Danish researchers who examined the fecal matter of 647 healthy infants aged one-year-old have recently discovered roughly 10,000 distinct viruses in their stool, according to an international team of scientists who published their findings in the academic journal Nature Microbiology. The analysis, which was part of a long-term study into asthma and chronic inflammatory diseases, demonstrated that viral species in the children’s feces were ten times more prevalent than bacterial species. These viruses were primarily bacteriophages, which are known to attack bacteria, regulating their competitive abilities and balancing bacterial populations in the gut microbiome.

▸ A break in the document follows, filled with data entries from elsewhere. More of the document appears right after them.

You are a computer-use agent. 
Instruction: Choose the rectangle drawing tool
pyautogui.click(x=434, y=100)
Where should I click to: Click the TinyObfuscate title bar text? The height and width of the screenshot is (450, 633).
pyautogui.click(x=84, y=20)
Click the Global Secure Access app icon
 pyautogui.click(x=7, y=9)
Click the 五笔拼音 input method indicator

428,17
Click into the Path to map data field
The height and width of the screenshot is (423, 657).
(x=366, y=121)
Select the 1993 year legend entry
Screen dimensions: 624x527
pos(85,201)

The research team even decided to name the newly discovered viral families after 232 infants who participated in the study.

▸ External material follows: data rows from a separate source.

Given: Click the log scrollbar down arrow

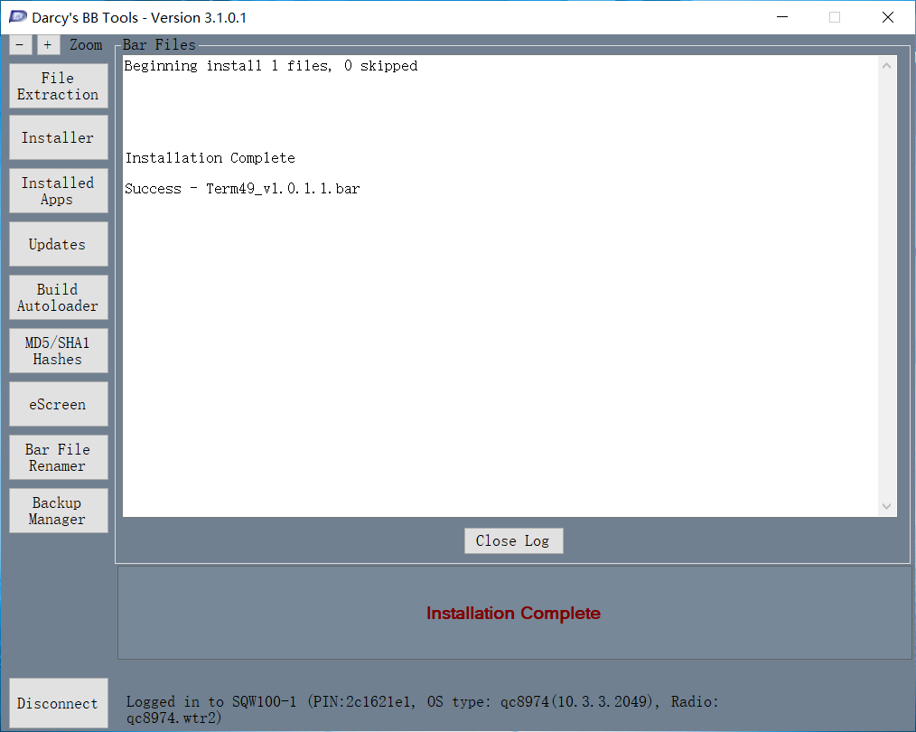Looking at the screenshot, I should pos(886,506).
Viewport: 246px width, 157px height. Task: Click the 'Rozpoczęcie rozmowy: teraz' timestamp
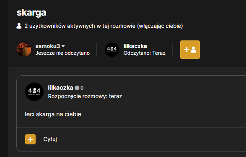click(85, 96)
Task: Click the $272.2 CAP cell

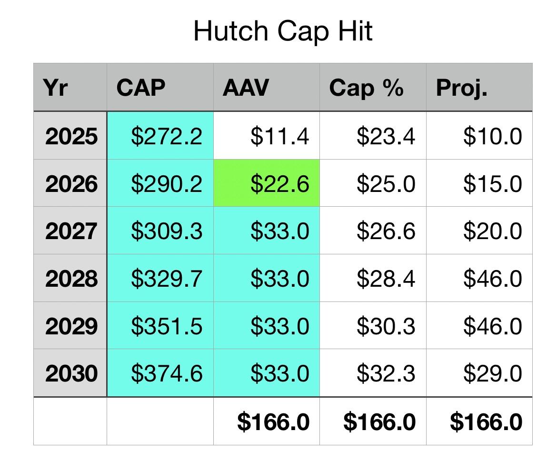Action: [160, 136]
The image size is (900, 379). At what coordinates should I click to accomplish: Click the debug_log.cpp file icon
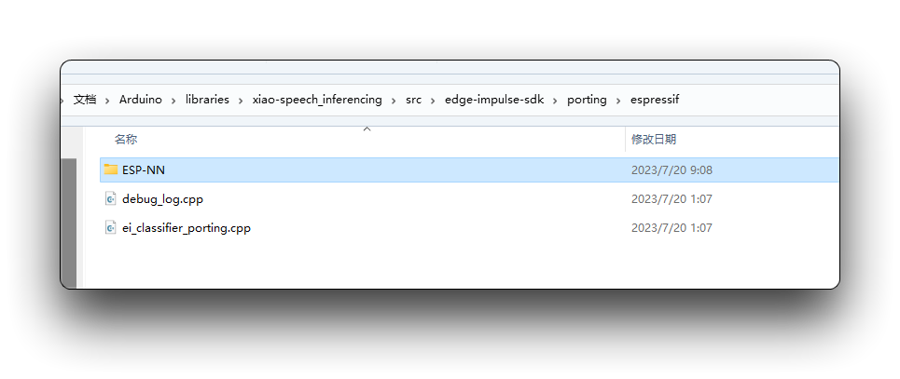[x=110, y=199]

Shiraz Shah, the study’s first author and a senior researcher at the Copenhagen Prospective Studies on Asthma in Childhood, stated that “Our hypothesis is that because the immune system has not yet learned to separate the wheat from the chaff at the age of one, an extraordinarily high species richness of gut viruses emerges, and is likely needed to protect against chronic diseases like asthma and diabetes later on in life.”

The research, which provides new insights into the infant gut microbiome and information on previously unknown viruses, could eventually lead to a better comprehension of immune system development and chronic diseases like asthma and diabetes. It is an intriguing development that could pave the way for the discovery of novel treatments and prevention measures.